Field categories organize the YouTube Extended Dataset’s 24 fields into logical groupings for easier understanding and implementation.
Channel Fields
YouTube channel metadata and coverage information.
Field | Type | Description |
---|
channel_id | STRING | Immutable Babbl Labs internal unique identifier (UUID) |
channel_custom_url | STRING | Mutable custom URL for channel |
channel_name | STRING | Channel title from YouTube metadata |
channel_description | STRING | Channel description from YouTube metadata (default: NONE) |
channel_locale | STRING | Geographic country code (ISO 3166-1 alpha-2) (default: NONE) |
channel_published_at | FLOAT | Unix timestamp when channel was created |
channel_coverage_initiated_at | FLOAT | Unix timestamp when we initiated coverage |
Video Fields
Video-level metadata and publication information.
Field | Type | Description |
---|
video_published_at | FLOAT | Unix timestamp when video was originally published |
video_title | STRING | Video title from YouTube metadata |
video_description | STRING | Video description from YouTube metadata (default: NONE) |
video_language | STRING | Video language code (ISO 639-1) |
Processing Fields
Data processing timeline and model versioning information.
Field | Type | Description |
---|
downloaded_at | FLOAT | Unix timestamp when we downloaded video |
transcribed_at | FLOAT | Unix timestamp when we transcribed video |
transcription_version_tag | STRING | Identifier for transcription model used |
recorded_at | FLOAT | Unix timestamp when video was added to dataset |
Segment Fields
Transcript segment identification, timing, and content information.
Field | Type | Description |
---|
segment_id | STRING | Unique identifier for transcript segment across all videos |
segment_start_ts | FLOAT | Starting point in seconds from video start |
segment_end_ts | FLOAT | End point in seconds from video start |
segment_text | STRING | Complete verbatim transcript text for segment (5-60s of speech) |
segment_char_start | INT | Character index from start of video transcript |
segment_char_end | INT | Character index to end of segment in transcript |
Speaker Fields
Speaker identification and context information (fields with NONE defaults).
Field | Type | Description |
---|
speaker_name | STRING | Name of speaker if identifiable (default: NONE) |
speaker_associated_entity | STRING | Entity/company speaker is associated with (default: NONE) |
speaker_position | STRING | Known title of speaker (default: NONE) |
speaker_role_context | STRING | Role within video context (HOST, GUEST, etc.) (default: NONE) |
Transcript Metrics
Complete transcript statistics and duration information.
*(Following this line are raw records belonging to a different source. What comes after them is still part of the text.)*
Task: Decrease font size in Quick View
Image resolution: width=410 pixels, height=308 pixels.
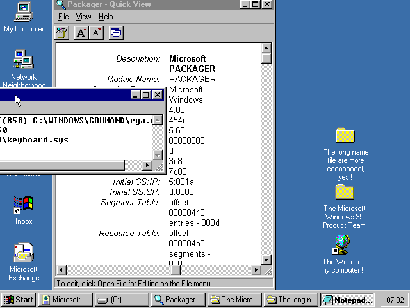Action: [96, 33]

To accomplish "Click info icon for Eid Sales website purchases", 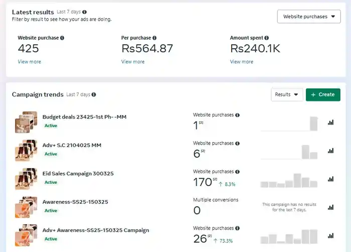I will click(x=238, y=172).
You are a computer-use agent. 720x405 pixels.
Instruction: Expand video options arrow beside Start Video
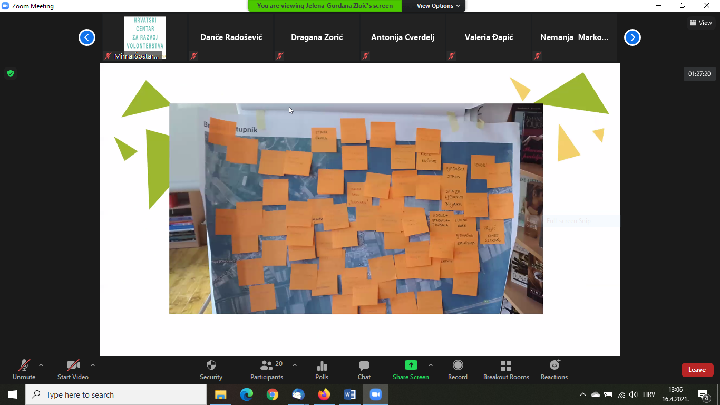click(93, 365)
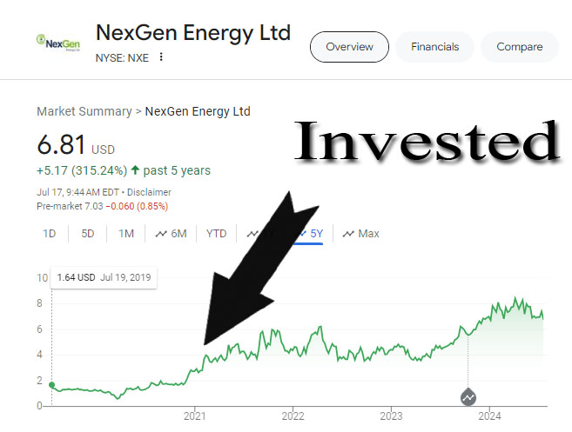This screenshot has height=432, width=572.
Task: Switch to the Overview tab
Action: 348,47
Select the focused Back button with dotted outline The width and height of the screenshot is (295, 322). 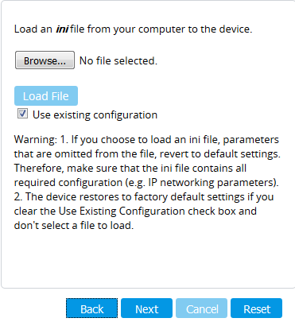tap(91, 308)
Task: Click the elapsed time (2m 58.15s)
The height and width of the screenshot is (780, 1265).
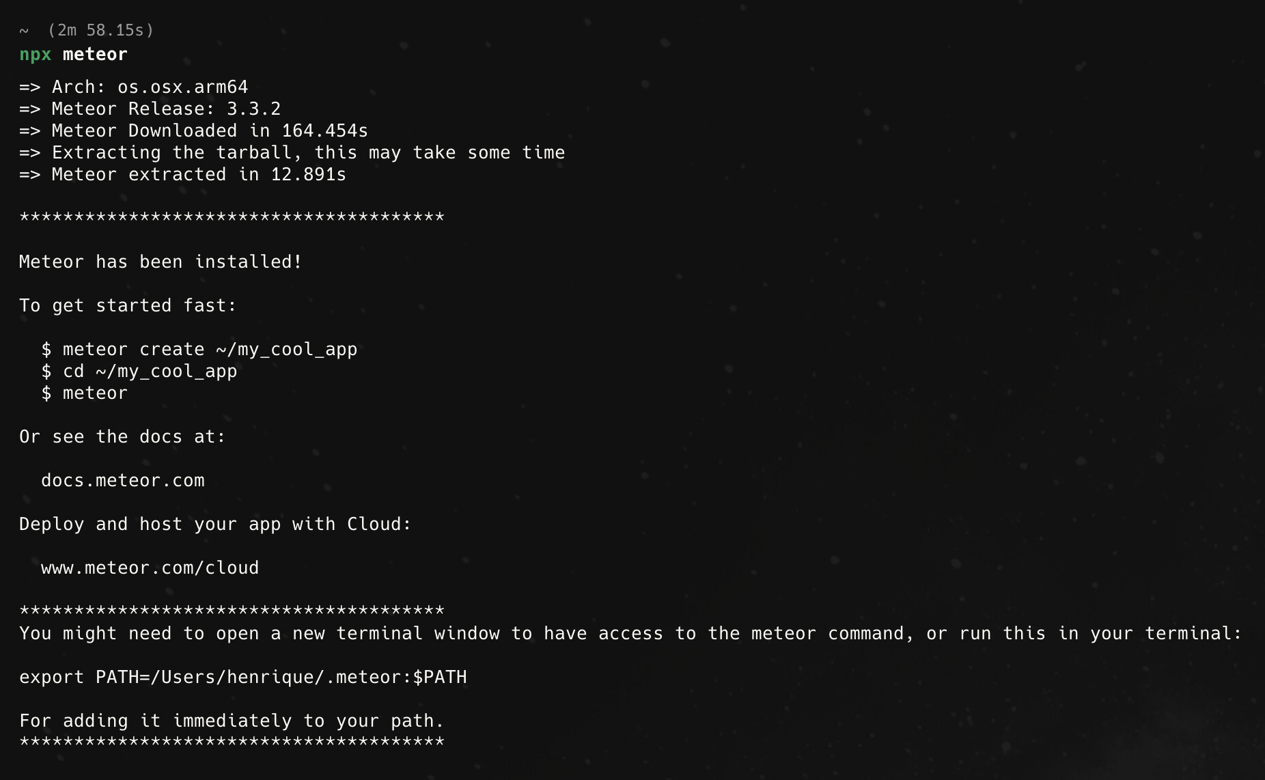Action: click(101, 30)

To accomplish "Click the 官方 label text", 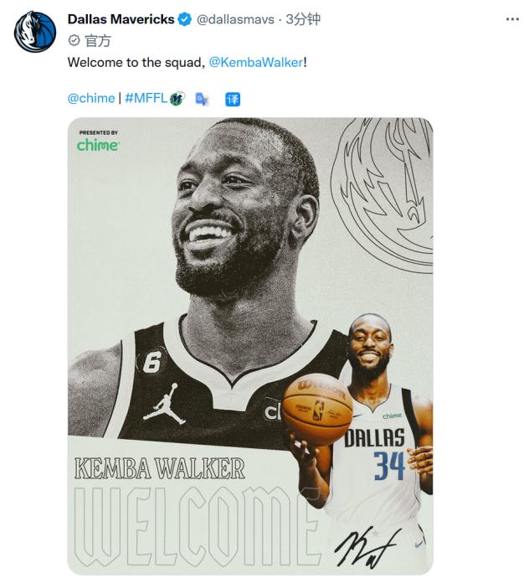I will point(98,41).
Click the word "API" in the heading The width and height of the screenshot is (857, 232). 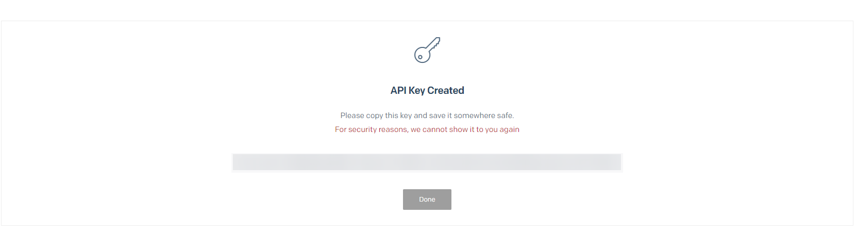(x=398, y=90)
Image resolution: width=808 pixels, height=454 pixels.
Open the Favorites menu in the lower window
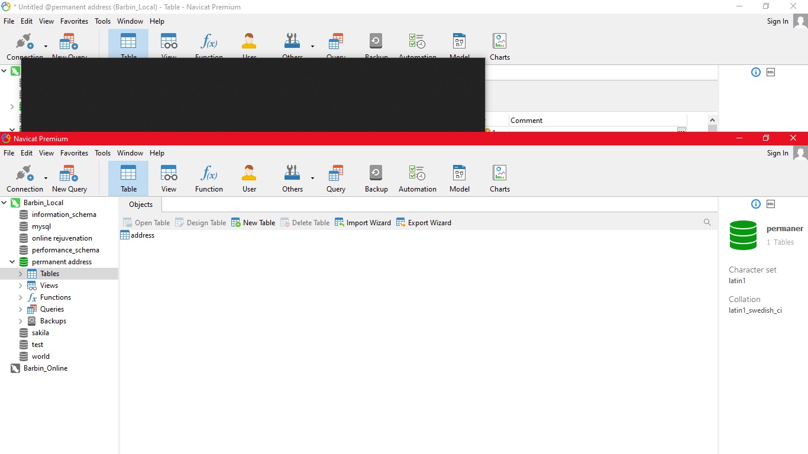(74, 153)
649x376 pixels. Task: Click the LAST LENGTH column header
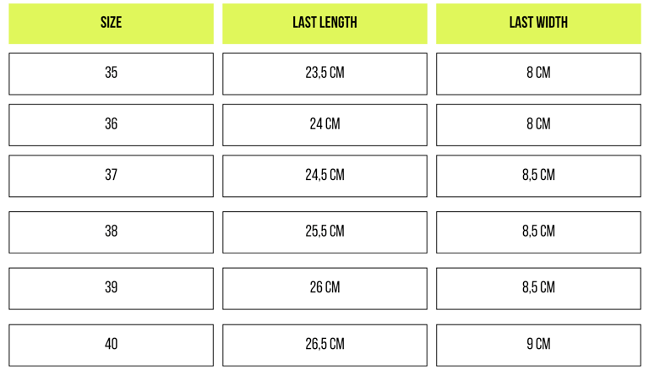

Field | Type | Description |
---|
transcript_total_char_count | INT | Total characters in complete video transcript |
transcript_total_duration | FLOAT | Total video duration in seconds |
Data Types & Constraints
Type | Format | Example |
---|
STRING | Variable-length text | "CNBC" |
FLOAT | Floating-point number | 49.5 |
INT | Integer number | 3543 |
All timestamp fields use Unix timestamp format. Fields with NONE defaults handle missing information gracefully. Geographic codes follow ISO 3166-1 alpha-2, language codes follow ISO 639-1.